--- begin ---
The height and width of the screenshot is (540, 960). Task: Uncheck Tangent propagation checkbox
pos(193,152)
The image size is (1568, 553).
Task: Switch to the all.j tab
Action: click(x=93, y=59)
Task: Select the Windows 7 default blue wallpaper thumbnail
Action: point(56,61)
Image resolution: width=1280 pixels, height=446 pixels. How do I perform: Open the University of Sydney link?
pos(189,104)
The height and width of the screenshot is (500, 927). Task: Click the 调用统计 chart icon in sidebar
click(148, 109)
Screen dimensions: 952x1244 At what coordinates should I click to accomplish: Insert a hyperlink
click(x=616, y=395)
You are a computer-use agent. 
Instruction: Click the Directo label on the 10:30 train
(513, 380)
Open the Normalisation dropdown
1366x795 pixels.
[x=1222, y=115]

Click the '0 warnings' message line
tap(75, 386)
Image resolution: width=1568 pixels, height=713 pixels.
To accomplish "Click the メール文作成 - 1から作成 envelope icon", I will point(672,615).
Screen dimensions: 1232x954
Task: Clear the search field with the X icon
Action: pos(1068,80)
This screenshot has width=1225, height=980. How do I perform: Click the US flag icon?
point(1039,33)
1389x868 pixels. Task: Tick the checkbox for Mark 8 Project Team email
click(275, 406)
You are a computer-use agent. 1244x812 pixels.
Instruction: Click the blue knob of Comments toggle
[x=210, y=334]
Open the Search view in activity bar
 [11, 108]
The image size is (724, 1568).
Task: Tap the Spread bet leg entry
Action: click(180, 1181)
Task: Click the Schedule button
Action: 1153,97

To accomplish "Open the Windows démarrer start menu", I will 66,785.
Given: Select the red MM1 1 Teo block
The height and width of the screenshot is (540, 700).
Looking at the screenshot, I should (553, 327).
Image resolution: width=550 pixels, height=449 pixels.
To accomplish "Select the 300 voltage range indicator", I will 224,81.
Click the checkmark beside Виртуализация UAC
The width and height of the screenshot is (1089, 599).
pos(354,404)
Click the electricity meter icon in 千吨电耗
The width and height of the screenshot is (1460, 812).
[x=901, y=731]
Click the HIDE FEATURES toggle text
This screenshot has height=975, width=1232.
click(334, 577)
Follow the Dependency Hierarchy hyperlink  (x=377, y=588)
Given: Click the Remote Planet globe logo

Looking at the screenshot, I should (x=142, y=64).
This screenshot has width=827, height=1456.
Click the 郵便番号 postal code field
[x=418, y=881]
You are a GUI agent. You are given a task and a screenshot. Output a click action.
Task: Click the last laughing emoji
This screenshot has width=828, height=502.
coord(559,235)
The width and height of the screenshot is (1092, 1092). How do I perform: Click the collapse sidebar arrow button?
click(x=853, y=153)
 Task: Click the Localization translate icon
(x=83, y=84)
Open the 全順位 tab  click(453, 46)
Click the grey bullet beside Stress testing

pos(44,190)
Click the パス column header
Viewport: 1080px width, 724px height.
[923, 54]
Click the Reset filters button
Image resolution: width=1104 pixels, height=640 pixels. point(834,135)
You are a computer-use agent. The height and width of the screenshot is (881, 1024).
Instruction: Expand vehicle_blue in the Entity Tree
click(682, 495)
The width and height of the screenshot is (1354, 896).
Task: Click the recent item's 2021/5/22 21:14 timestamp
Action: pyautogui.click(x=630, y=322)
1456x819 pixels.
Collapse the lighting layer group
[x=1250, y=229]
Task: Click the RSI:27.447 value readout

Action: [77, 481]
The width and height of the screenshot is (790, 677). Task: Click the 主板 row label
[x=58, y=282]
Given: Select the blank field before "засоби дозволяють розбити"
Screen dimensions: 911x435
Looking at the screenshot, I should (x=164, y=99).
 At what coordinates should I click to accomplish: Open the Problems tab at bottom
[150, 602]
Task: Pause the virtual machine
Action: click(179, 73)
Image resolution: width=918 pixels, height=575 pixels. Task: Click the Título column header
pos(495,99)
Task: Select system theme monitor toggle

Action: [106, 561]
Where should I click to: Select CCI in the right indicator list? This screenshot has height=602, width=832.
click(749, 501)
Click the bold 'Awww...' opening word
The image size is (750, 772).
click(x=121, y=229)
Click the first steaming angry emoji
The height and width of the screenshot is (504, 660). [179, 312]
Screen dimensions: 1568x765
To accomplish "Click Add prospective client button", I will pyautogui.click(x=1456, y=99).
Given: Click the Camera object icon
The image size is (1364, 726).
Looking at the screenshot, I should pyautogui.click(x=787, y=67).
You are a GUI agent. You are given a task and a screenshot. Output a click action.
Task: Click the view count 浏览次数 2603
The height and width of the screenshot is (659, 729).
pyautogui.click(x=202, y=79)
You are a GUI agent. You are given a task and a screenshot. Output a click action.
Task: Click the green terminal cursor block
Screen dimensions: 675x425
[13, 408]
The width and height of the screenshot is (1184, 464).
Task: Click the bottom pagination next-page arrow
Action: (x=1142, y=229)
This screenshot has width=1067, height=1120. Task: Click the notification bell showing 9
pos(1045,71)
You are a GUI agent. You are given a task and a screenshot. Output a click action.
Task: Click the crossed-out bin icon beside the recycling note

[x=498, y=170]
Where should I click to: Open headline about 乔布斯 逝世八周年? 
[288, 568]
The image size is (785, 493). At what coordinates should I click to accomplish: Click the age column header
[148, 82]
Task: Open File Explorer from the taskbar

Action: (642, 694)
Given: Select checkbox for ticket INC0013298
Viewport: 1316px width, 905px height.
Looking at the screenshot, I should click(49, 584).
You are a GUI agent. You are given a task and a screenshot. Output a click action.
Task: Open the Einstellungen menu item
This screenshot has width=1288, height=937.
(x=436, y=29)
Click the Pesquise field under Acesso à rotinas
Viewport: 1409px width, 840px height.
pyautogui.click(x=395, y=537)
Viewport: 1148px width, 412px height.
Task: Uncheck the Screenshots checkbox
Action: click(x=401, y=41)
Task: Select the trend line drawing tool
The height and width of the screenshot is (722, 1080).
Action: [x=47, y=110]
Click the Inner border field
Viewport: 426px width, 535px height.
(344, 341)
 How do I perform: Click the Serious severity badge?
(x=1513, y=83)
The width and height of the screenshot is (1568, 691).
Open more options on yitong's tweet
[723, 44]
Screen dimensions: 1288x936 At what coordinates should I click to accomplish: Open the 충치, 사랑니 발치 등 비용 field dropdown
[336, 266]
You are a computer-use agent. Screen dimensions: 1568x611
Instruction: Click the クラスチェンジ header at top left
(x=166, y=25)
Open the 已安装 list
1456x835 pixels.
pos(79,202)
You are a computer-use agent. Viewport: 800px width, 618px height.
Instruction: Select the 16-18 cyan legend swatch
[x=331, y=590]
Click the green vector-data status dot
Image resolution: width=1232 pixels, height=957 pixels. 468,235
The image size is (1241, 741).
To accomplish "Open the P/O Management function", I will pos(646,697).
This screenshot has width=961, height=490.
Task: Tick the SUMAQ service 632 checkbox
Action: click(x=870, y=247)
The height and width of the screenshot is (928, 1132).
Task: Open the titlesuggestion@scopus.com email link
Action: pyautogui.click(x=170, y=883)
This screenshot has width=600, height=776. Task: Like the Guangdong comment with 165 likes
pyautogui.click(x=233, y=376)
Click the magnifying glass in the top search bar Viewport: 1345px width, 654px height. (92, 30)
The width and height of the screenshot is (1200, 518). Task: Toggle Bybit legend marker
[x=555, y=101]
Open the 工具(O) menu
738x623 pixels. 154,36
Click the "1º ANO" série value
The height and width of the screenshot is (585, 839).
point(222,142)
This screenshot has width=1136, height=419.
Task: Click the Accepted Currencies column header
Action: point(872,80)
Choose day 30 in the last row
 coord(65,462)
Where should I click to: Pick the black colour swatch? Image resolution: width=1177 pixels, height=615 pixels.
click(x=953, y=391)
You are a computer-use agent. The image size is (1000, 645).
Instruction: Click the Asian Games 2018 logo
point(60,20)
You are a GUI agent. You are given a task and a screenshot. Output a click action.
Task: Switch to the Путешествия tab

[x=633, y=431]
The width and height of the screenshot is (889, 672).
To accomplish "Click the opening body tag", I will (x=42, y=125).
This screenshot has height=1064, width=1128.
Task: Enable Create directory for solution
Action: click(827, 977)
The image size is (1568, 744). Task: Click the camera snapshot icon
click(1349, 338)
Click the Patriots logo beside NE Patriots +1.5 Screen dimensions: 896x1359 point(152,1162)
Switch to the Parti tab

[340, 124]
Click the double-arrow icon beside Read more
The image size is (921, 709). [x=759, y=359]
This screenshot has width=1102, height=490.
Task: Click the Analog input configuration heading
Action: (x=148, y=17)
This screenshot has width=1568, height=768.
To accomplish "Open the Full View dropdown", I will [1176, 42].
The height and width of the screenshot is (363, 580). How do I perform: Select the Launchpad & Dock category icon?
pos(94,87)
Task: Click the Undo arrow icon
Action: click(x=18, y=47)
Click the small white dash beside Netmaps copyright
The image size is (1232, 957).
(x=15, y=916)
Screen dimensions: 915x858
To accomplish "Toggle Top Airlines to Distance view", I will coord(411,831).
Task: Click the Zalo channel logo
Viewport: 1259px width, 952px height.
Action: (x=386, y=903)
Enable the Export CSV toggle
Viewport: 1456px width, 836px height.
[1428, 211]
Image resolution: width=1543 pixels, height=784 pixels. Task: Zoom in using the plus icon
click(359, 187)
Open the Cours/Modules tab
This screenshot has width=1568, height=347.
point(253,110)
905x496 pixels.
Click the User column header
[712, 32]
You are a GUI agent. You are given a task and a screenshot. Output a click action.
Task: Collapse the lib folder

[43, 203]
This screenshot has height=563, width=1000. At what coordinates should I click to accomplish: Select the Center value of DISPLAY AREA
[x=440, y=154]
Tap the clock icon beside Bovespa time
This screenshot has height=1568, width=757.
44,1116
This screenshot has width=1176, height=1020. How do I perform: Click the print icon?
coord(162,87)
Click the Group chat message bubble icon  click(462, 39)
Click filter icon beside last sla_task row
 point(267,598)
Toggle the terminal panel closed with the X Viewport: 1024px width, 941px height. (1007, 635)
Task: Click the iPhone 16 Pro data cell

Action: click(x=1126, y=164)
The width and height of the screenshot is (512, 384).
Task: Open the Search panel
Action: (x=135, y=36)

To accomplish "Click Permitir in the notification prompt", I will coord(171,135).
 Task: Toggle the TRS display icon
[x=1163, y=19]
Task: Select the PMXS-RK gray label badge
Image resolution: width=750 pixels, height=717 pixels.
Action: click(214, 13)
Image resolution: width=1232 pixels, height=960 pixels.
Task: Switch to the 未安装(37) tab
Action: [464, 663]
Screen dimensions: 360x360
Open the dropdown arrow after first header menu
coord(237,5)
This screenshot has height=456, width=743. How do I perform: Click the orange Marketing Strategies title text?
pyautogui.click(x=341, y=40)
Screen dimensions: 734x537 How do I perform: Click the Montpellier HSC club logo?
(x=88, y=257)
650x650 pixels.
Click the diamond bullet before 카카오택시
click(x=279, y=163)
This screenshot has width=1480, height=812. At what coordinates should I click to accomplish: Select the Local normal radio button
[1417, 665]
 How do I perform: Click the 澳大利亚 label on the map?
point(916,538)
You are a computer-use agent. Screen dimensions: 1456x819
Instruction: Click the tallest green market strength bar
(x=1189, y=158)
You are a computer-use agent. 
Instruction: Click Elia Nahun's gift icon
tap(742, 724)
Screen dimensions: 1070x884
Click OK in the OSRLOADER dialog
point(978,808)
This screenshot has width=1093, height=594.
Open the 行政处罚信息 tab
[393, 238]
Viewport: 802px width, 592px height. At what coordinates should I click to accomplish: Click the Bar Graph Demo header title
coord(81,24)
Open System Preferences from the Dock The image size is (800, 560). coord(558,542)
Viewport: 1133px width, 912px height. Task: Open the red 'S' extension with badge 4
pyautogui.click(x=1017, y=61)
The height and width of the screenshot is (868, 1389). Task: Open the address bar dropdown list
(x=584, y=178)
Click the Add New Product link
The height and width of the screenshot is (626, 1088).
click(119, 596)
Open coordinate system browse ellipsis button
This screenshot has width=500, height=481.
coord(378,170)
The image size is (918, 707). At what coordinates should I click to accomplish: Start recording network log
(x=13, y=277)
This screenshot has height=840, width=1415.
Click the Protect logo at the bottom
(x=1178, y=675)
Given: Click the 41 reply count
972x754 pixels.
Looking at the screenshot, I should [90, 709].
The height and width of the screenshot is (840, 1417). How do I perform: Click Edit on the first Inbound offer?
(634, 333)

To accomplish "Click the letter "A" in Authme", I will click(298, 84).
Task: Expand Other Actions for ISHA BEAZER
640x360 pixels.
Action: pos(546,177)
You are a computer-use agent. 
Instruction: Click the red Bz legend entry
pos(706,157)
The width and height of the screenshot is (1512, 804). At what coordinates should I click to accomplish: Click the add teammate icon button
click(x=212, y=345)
--- end ---
_What to produce_
Quote the lines of the records above verbatim, starting at the line that contains "Viewport: 1133px width, 912px" and ending at the line that contains "(x=584, y=178)", with both of those lines included.

_Solved problem_
Viewport: 1133px width, 912px height. Task: Open the red 'S' extension with badge 4
pyautogui.click(x=1017, y=61)
The height and width of the screenshot is (868, 1389). Task: Open the address bar dropdown list
(x=584, y=178)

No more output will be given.